╭─ MATERIAL FOR THE TASK

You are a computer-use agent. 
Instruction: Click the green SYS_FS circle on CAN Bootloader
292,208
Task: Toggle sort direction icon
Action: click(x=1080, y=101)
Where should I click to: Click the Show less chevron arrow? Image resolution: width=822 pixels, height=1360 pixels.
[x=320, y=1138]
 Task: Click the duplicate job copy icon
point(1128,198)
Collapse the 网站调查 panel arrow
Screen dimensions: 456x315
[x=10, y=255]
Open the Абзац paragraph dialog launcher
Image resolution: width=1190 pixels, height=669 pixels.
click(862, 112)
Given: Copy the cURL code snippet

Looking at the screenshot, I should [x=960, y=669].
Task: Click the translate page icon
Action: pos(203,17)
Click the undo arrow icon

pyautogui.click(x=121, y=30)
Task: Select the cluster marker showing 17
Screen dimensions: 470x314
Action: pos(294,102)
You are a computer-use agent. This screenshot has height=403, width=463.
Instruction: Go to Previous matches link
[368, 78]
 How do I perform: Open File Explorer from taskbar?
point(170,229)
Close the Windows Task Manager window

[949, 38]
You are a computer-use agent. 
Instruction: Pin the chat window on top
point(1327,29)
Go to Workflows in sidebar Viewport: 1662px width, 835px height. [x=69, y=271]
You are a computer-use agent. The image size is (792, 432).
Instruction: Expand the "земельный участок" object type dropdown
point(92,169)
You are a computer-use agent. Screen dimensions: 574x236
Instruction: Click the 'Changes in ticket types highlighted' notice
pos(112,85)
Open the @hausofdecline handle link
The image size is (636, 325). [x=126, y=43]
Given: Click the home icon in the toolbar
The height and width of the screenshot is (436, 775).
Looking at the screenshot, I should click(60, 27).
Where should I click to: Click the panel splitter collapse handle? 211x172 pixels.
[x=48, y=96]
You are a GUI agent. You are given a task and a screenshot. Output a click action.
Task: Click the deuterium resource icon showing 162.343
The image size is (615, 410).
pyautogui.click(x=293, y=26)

╰─

WHAT TO DO
Could you copy out, word for word, the items above from the line containing "You are a computer-use agent. This" through the line containing "The image size is (636, 325). [x=126, y=43]", with both of those lines included?

OUTPUT FOR THIS EXERCISE
You are a computer-use agent. This screenshot has height=403, width=463.
Instruction: Go to Previous matches link
[368, 78]
 How do I perform: Open File Explorer from taskbar?
point(170,229)
Close the Windows Task Manager window

[949, 38]
You are a computer-use agent. 
Instruction: Pin the chat window on top
point(1327,29)
Go to Workflows in sidebar Viewport: 1662px width, 835px height. [x=69, y=271]
You are a computer-use agent. The image size is (792, 432).
Instruction: Expand the "земельный участок" object type dropdown
point(92,169)
You are a computer-use agent. Screen dimensions: 574x236
Instruction: Click the 'Changes in ticket types highlighted' notice
pos(112,85)
Open the @hausofdecline handle link
The image size is (636, 325). [x=126, y=43]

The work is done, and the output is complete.